*** EXERCISE INPUTS

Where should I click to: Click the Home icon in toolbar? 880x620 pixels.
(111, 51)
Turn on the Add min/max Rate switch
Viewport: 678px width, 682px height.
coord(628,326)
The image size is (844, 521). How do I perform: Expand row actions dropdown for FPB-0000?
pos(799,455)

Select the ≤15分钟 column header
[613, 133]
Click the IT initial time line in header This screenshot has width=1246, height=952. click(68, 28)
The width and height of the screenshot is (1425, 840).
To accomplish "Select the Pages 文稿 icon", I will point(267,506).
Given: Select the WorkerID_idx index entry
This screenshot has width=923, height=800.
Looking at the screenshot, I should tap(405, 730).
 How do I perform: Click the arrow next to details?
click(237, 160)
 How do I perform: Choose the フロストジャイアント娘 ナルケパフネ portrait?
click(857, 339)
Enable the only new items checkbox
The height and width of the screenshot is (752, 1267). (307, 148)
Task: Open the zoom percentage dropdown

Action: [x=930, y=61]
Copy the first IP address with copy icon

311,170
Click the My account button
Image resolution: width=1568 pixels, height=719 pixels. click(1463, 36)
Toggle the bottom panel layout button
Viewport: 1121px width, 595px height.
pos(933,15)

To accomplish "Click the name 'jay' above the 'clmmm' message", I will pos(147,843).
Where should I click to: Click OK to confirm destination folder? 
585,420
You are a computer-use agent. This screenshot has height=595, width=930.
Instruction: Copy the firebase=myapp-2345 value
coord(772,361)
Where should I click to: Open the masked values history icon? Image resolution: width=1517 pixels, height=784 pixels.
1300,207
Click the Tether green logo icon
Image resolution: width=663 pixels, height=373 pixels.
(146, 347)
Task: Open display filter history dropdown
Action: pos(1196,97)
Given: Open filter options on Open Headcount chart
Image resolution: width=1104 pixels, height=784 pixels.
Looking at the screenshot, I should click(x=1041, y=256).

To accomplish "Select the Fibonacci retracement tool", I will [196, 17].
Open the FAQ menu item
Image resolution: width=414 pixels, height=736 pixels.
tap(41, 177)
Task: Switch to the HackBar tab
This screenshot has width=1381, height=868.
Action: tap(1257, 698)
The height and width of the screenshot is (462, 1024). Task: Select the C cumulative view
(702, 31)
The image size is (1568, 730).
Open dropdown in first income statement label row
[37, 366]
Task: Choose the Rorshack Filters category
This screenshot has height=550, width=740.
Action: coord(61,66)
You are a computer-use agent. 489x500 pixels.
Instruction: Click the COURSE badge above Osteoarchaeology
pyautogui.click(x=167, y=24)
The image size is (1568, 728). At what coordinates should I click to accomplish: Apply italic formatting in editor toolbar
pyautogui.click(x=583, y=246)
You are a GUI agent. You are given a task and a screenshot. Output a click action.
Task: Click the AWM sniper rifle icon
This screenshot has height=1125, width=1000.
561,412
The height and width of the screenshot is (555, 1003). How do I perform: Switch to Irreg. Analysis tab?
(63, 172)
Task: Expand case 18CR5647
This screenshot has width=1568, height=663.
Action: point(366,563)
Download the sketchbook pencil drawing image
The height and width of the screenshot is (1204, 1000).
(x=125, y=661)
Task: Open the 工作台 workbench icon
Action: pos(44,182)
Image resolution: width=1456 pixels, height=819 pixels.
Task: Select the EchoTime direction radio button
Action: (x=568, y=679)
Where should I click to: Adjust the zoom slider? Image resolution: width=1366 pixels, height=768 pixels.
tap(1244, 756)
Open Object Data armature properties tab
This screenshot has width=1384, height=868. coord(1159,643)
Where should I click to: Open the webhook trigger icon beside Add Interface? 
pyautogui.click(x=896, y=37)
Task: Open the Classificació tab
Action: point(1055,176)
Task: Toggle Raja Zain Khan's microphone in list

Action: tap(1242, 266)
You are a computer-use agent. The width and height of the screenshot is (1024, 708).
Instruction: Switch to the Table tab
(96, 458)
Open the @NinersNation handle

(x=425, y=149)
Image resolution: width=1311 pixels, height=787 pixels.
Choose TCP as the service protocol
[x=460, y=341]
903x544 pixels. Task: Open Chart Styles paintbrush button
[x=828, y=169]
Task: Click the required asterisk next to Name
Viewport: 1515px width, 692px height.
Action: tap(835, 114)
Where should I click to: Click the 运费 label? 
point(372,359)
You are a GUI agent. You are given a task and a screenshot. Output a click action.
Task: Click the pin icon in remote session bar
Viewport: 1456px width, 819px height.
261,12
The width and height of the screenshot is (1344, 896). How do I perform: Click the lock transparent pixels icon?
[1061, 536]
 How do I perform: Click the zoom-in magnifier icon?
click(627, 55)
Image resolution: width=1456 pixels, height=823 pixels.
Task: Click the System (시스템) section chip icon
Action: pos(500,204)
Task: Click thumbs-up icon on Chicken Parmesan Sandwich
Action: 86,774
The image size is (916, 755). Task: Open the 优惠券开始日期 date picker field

******

## EXERCISE AIM:
Replace each "Viewport" in the material above with "Display area", and reproduce the material with nothing else changed.

## TASK ANSWER:
Where should I click to: Click the Home icon in toolbar? 880x620 pixels.
(111, 51)
Turn on the Add min/max Rate switch
Display area: 678px width, 682px height.
coord(628,326)
The image size is (844, 521). How do I perform: Expand row actions dropdown for FPB-0000?
pos(799,455)

Select the ≤15分钟 column header
[613, 133]
Click the IT initial time line in header This screenshot has width=1246, height=952. click(68, 28)
The width and height of the screenshot is (1425, 840).
To accomplish "Select the Pages 文稿 icon", I will point(267,506).
Given: Select the WorkerID_idx index entry
This screenshot has width=923, height=800.
Looking at the screenshot, I should tap(405, 730).
 How do I perform: Click the arrow next to details?
click(237, 160)
 How do I perform: Choose the フロストジャイアント娘 ナルケパフネ portrait?
click(857, 339)
Enable the only new items checkbox
The height and width of the screenshot is (752, 1267). (307, 148)
Task: Open the zoom percentage dropdown

Action: [x=930, y=61]
Copy the first IP address with copy icon

311,170
Click the My account button
Image resolution: width=1568 pixels, height=719 pixels. click(1463, 36)
Toggle the bottom panel layout button
Display area: 1121px width, 595px height.
pos(933,15)

To accomplish "Click the name 'jay' above the 'clmmm' message", I will pos(147,843).
Where should I click to: Click OK to confirm destination folder? 
585,420
You are a computer-use agent. This screenshot has height=595, width=930.
Instruction: Copy the firebase=myapp-2345 value
coord(772,361)
Where should I click to: Open the masked values history icon? Image resolution: width=1517 pixels, height=784 pixels.
1300,207
Click the Tether green logo icon
Image resolution: width=663 pixels, height=373 pixels.
(146, 347)
Task: Open display filter history dropdown
Action: pos(1196,97)
Given: Open filter options on Open Headcount chart
Image resolution: width=1104 pixels, height=784 pixels.
Looking at the screenshot, I should click(x=1041, y=256).

To accomplish "Select the Fibonacci retracement tool", I will [196, 17].
Open the FAQ menu item
Image resolution: width=414 pixels, height=736 pixels.
tap(41, 177)
Task: Switch to the HackBar tab
This screenshot has width=1381, height=868.
Action: tap(1257, 698)
The height and width of the screenshot is (462, 1024). Task: Select the C cumulative view
(702, 31)
The image size is (1568, 730).
Open dropdown in first income statement label row
[37, 366]
Task: Choose the Rorshack Filters category
This screenshot has height=550, width=740.
Action: coord(61,66)
You are a computer-use agent. 489x500 pixels.
Instruction: Click the COURSE badge above Osteoarchaeology
pyautogui.click(x=167, y=24)
The image size is (1568, 728). At what coordinates should I click to accomplish: Apply italic formatting in editor toolbar
pyautogui.click(x=583, y=246)
You are a GUI agent. You are given a task and a screenshot. Output a click action.
Task: Click the AWM sniper rifle icon
This screenshot has height=1125, width=1000.
561,412
The height and width of the screenshot is (555, 1003). How do I perform: Switch to Irreg. Analysis tab?
(63, 172)
Task: Expand case 18CR5647
This screenshot has width=1568, height=663.
Action: point(366,563)
Download the sketchbook pencil drawing image
The height and width of the screenshot is (1204, 1000).
(x=125, y=661)
Task: Open the 工作台 workbench icon
Action: pos(44,182)
Image resolution: width=1456 pixels, height=819 pixels.
Task: Select the EchoTime direction radio button
Action: (x=568, y=679)
Where should I click to: Adjust the zoom slider? Image resolution: width=1366 pixels, height=768 pixels.
tap(1244, 756)
Open Object Data armature properties tab
This screenshot has width=1384, height=868. coord(1159,643)
Where should I click to: Open the webhook trigger icon beside Add Interface? 
pyautogui.click(x=896, y=37)
Task: Open the Classificació tab
Action: point(1055,176)
Task: Toggle Raja Zain Khan's microphone in list

Action: tap(1242, 266)
You are a computer-use agent. The width and height of the screenshot is (1024, 708).
Instruction: Switch to the Table tab
(96, 458)
Open the @NinersNation handle

(x=425, y=149)
Image resolution: width=1311 pixels, height=787 pixels.
Choose TCP as the service protocol
[x=460, y=341]
903x544 pixels. Task: Open Chart Styles paintbrush button
[x=828, y=169]
Task: Click the required asterisk next to Name
Display area: 1515px width, 692px height.
Action: tap(835, 114)
Where should I click to: Click the 运费 label? 
point(372,359)
You are a GUI agent. You are given a task and a screenshot. Output a click action.
Task: Click the pin icon in remote session bar
Display area: 1456px width, 819px height.
261,12
The width and height of the screenshot is (1344, 896). How do I perform: Click the lock transparent pixels icon?
[1061, 536]
 How do I perform: Click the zoom-in magnifier icon?
click(627, 55)
Image resolution: width=1456 pixels, height=823 pixels.
Task: Click the System (시스템) section chip icon
Action: pos(500,204)
Task: Click thumbs-up icon on Chicken Parmesan Sandwich
Action: 86,774
The image size is (916, 755). Task: Open the 优惠券开始日期 date picker field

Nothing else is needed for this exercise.